**DOCUMENT SEGMENT:**
—————

I made his stuffed elephant talk. I turned on Grateful Dead. I did my best Lisa Turtle impression, dancing “the sprain.” I tried my best to distract him from his mood, but being a one woman show is exhausting. Also, I’m clearly not a good one woman show because nothing worked.
Where is Amy Schumer when you need her?
I had a moment of panic. HOW DO I FIX THIS?!
And, in that moment, I saw myself. Not in the “oh my gosh, this child is so beautiful and don’t we look so much alike?” way. But in the, “there have been so many moments in my life where I have felt something that wasn’t full of rainbows and unicorns and my default was to try to fix it” way.
When the feelings that were tougher for me to experience, like rejection, failure, and heartbreak, came up for me, I used to be an expert at defaulting to fix it mode (otherwise known as cover it up mode, push it down mode, or run like hell from it mode). Many times I would turn to food, online shopping, or social media just to try to escape the thing that felt uncomfortable to feel in an effort to “fix it.”
But, no matter how many brownies smeared in nut butter I ate, how many blouses and ankle boots I bought, or how many photos of perfectly poured lattes I liked, the feeling was still waiting for me (often magnified thanks to the aforementioned fixing techniques).
I spent a lot of years thinking that uncomfortable feelings meant I was doing something wrong. Like, if I was skinnier or had the perfect job or traveled the world for a year that I would never have to feel anything other than relaxation, excitement, and joy.
I’ve tried to think a lot about when I started to believe that feeling something uncomfortable meant “you need fixed!” rather than “you need felt.” I still can’t quite figure it out. But, what I do remember vividly is the moment I decided to try something new.
At the time, I was working at the law firm and had a very challenging day at the office. One of the partners I worked with had said something very hurtful about me to another one of the partners, who had then told me what she had said. I felt rejected. I felt like a failure. And I felt heartbroken. It was all of my least favorite feelings wrapped up in a bow (but not a pretty bow, more like a bow made of poop. I’m no Martha Stewart, but even I know that NOBODY LIKES A BOW MADE OF POOP!).

—————

**DATA EXCERPTS:**
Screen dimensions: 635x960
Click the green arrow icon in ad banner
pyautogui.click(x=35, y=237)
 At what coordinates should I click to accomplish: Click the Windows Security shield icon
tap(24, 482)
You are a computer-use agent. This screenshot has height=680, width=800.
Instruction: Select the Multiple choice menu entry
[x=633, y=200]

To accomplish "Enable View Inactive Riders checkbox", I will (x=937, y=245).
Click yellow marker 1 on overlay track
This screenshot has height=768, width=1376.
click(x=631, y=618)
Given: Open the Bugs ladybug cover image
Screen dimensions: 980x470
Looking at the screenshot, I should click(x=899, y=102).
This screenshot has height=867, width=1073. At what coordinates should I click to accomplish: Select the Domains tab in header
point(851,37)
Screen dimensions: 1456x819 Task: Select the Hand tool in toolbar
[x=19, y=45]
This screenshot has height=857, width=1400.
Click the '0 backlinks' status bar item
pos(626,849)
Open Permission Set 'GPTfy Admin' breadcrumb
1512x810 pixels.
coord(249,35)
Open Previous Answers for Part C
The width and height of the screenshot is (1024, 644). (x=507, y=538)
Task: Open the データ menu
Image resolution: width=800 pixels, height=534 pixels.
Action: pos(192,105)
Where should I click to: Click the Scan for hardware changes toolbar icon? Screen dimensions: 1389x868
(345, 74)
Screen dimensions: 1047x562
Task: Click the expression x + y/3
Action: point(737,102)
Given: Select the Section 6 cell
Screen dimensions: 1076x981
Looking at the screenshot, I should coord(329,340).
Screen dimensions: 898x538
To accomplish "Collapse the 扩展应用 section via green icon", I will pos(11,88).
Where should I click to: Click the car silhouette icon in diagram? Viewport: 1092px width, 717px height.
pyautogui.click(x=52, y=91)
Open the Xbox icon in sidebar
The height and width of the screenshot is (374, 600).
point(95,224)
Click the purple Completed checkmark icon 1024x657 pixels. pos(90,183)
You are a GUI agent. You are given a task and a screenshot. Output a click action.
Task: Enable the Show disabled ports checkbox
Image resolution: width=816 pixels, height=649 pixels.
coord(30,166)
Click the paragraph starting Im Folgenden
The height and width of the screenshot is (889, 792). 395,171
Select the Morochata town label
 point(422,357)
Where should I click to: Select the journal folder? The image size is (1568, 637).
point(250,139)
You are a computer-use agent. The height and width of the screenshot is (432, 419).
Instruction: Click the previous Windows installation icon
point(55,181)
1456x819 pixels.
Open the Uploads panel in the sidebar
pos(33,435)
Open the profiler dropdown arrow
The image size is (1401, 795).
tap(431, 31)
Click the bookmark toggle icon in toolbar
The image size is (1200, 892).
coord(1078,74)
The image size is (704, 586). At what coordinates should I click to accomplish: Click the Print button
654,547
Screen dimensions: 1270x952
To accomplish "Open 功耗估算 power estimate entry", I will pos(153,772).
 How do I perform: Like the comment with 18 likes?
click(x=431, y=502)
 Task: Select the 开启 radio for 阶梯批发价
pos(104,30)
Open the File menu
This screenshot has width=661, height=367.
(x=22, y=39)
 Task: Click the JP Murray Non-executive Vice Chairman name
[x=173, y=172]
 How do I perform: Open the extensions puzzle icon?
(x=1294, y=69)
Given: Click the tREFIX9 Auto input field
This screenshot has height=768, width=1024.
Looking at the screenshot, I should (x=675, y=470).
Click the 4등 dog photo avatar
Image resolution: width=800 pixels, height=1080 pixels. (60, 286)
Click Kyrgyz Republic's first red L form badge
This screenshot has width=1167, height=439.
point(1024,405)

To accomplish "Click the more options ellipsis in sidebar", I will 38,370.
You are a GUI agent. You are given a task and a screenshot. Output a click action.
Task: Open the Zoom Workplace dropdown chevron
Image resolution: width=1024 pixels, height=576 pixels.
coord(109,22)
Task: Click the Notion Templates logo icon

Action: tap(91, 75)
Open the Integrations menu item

—————

**INSTRUCTION:**
Extend the personal essay about trying to fix uncomfortable feelings, beginning right after its last sentence about the bow made of poop.

**EXERCISE OUTPUT:**
I left the office and headed home. When I got there, I realized Tim wasn’t home from work yet. Traditionally, the most binge-triggering time of the day for me was the hour or so after work, when I was feeling exhausted, often struggling with more challenging emotions, and was in the house alone. I went into the kitchen and started rummaging. I went through the cabinets hunting for something that would make me less of a rejected, heartbroken failure. MISSION ACCOMPLISHED! I found a bag of pretzels, some cookies, chocolate chips, and a jar of peanut butter. NAILED IT! Extra points because I was confident I could smash all these foods up and eat them together in some sort of sweet-salty combo.
As I took out a mixing bowl, I heard my coach Amy’s voice in my head. She gently said, “if you choose to feel it, you can handle it.”
I decided in that moment to that I would try. After all, those pretzels would still be there in a few minutes, right?
I left all the food on the counter, went up to my bedroom, took off my bra (trust me: it’s so much easier to feel feelings when you can ditch the bra), and got under the covers. It was still light out but I didn’t care. I let all the weight of my head sink into the pillow and I cried my eyes out. I cried so hard. I cried because I had been working so much. I cried because, even if I didn’t want it to, what that partner thought about me did matter to me. I cried because I thought she was my mentor and it turned out she didn’t care about me the way that I thought she had. I cried because I was really unhappy at my job and it pissed me off that I was letting something that made me so unhappy make me even MORE unhappy. I cried because it felt good to cry. I just felt it ALL. Once I got started feeling, it was like I entered the calm eye of the storm. It actually felt so quiet to be in the midst of so many feelings. I just let myself lay there, feeling and crying, for a long time.
The next thing I knew, Tim was waking me up. He was standing over me asking “are you sick? Is everything OK?” I guess somewhere between sobbing like a child and feeling all the feelings, I had fallen asleep.
My eyes were swollen and itchy from all the tears, but I was pleasantly surprised to find that my answer to Tim was “yes!! I am OK!” Just like Amy had promised, I was able to handle it. I was suddenly free to feel those uncomfortable feelings. The best part about feeling it? The release that came after.
Since then, I’ve tried to remember to do less fixing and more feeling.
So, on Monday morning when all of my fixing flopped, I remembered this. I remembered to fix less and feel more.
I looked at Osh in the eyes and said “sometimes we just feel sad and, hey! It’s OK to feel sad.” I gave him a hug, let him cry, and pretty soon he fell asleep (like mother, like son, I guess!), too.
If you’re also trying to fix less and feel more, some my favorite ways to be in the moment with tough feelings are: crying, journaling (often while crying), praying (can be done while crying), walking outside (usually while crying), hot showers (also while crying) and getting a hug from someone I love (100% while crying).